Data from the SBA analyzed by the Associated Press showed the overwhelming amount of loans went to white business, including units of large corporations. The program ran April 3 through Aug. 8.
"Many of our businesses were turned down in the first and second round," Ron Busby, president of the U.S. Black Chambers, told the AP. "That caused application fatigue and frustration."
Frank Dogbe, owner of Minneapolis-based SOS Building Services, received an SBA PPP loan in the second round last year. He said Tuesday that he has submitted another PPP loan application for about $100,000 for his 20-employee company through Neighborhood Development Center, a CDFI that processed last year's loan as well.
Dogbe also dug into his own savings last year to keep the company afloat. He said SOS is expanding with a couple of new commercial-cleaning contracts in February and will add employees.

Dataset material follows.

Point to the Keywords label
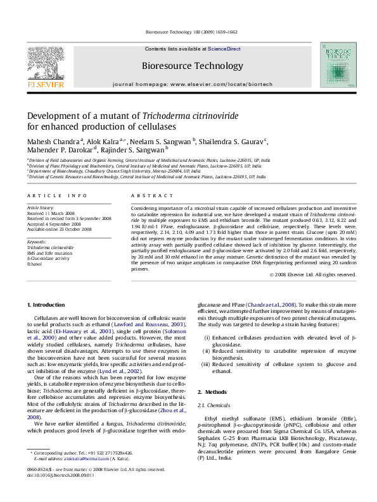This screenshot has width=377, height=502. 37,242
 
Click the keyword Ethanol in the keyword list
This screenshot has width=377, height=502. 35,264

The AP found that in that first round of 2020 funding, six loans were approved for every 1,000 people living in the 20% of ZIP codes with the greatest proportions of white residents, nearly twice the rate of loans approved for people living in the 20% of ZIP codes with the smallest proportions of whites.
That pattern reversed itself over the final four weeks of round two, partly because banks responded to criticism by making it easier for minority business owners to apply for a loan.
SBA spokesperson Shannon Giles said $133 billion, or 25%, of PPP funding had gone to companies in economically disadvantaged areas, and 27% went to low- and moderate-income neighborhoods.
The AP analysis showed restaurants slammed by the virus outbreak received the most loans in the first round. They were followed by law firms and doctors' practices. National chains, big car dealers funded by private-equity firms, country clubs and other businesses with other access to capital also qualified.